Stat 202: Lecture 9 (covers pp. 118-123)

Nathan VanHoudnos
10/13/2014

Agenda

  1. Homework comments
  2. Checkpoint #10 results
  3. Lecture 9 (covers pp. 118-123)

Homework comments

Agenda

  1. Homework comments
  2. Checkpoint #10 results
  3. Lecture 9 (covers pp. 118-123)

Checkpoint #10 results

to fill in

Checkpoint #10 Question 5

Dogs are inbred for such desirable characteristics as blue eye color; but an unfortunate by-product of such inbreeding can be the emergence of characteristics such as deafness. A 1992 study of Dalmatians (by Strain and others, as reported in The Dalmatians Dilemma) found the following:

(i) 31% of all Dalmatians have blue eyes.
(ii) 38% of all Dalmatians are deaf.
(iii) 42% of blue-eyed Dalmatians are deaf.

Based on the results of this study is “having blue eyes” independent of “being deaf”?

Checkpoint #10 Question 5

Write this out:

(i) 31% of all Dalmatians have blue eyes.
\[ P(B) = .31 \]

(ii) 38% of all Dalmatians are deaf.
\[ P(D) = .38 \]

(iii) 42% of blue-eyed Dalmatians are deaf.
\[ P(D|B) \text{ or } P(B|D) \]

\[ P(D|B) = .42 \]

Checkpoint #10 Question 5

\[ \begin{aligned} P(B) & = .31 & P(D) & = .38 \\ P(D|B) & = .42 \ \end{aligned} \]

Based on the results of this study is “having blue eyes” independent of “being deaf”?

  • a) No, since .31 * .38 is not equal to .42.
  • b) No, since .38 is not equal to .42.
  • c) No, since .31 is not equal to .42.

Write out the symbols…

Checkpoint #10 Question 5

\[ \begin{aligned} P(B) & = .31 & P(D) & = .38 \\ P(D|B) & = .42 \ \end{aligned} \]

Based on the results of this study is “having blue eyes” independent of “being deaf”?

  • a) No, since \( P(B)P(D) \) is not equal to \( P(D|B) \).
  • b) No, since \( P(D) \) is not equal to \( P(D|B) \).
  • c) No, since \( P(B) \) is not equal to \( P(D|B) \).

Checkpoint #10 Question 5

\[ \begin{aligned} P(B) & = .31 & P(D) & = .38 \\ P(D|B) & = .42 \ \end{aligned} \]

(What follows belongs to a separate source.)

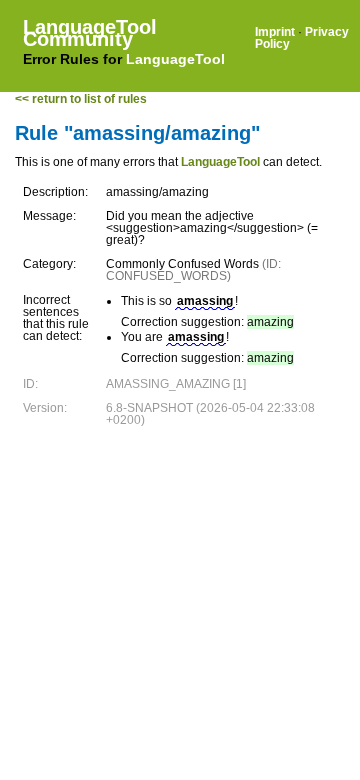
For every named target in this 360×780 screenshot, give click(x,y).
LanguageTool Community (90, 33)
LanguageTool (175, 59)
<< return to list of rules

Based on the results of this study is “having blue eyes” independent of “being deaf”?

  • a) No, since \( P(B)P(D) \) is not equal to \( P(D|B) \).
  • b) No, since \( P(D) \) is not equal to \( P(D|B) \).
  • c) No, since \( P(B) \) is not equal to \( P(D|B) \).

Independence if and only if: \[ P(D|B) = P(D) \] therefore b) is the correct choice.

Agenda

  1. Homework comments
  2. Checkpoint #10 results
  3. Lecture 9 (covers pp. 118-123)

Probability Rules!

Let \( S \) be the sample space, \( A \) any event, \( A^c \) its complement, and \( B \) another event.

  1. \( 0 \le P(A) \le 1 \)

  2. \( P(S) = 1 \)

  3. \( P(A^c) = 1 - P(A) \)

  4. \( P(A \text{ or } B ) = P(A) + P(B) - P(A \text{ and } B) \)

  5. If and only if \( A \) and \( B \) are independent, then

    \[ P(A \text{ and } B ) = P(A) \times P(B) \]

General multiplication rule

Recall the definition of conditional probability:

\[ P(A|B) = \frac{P(A \text{ and } B )}{P(B)} \]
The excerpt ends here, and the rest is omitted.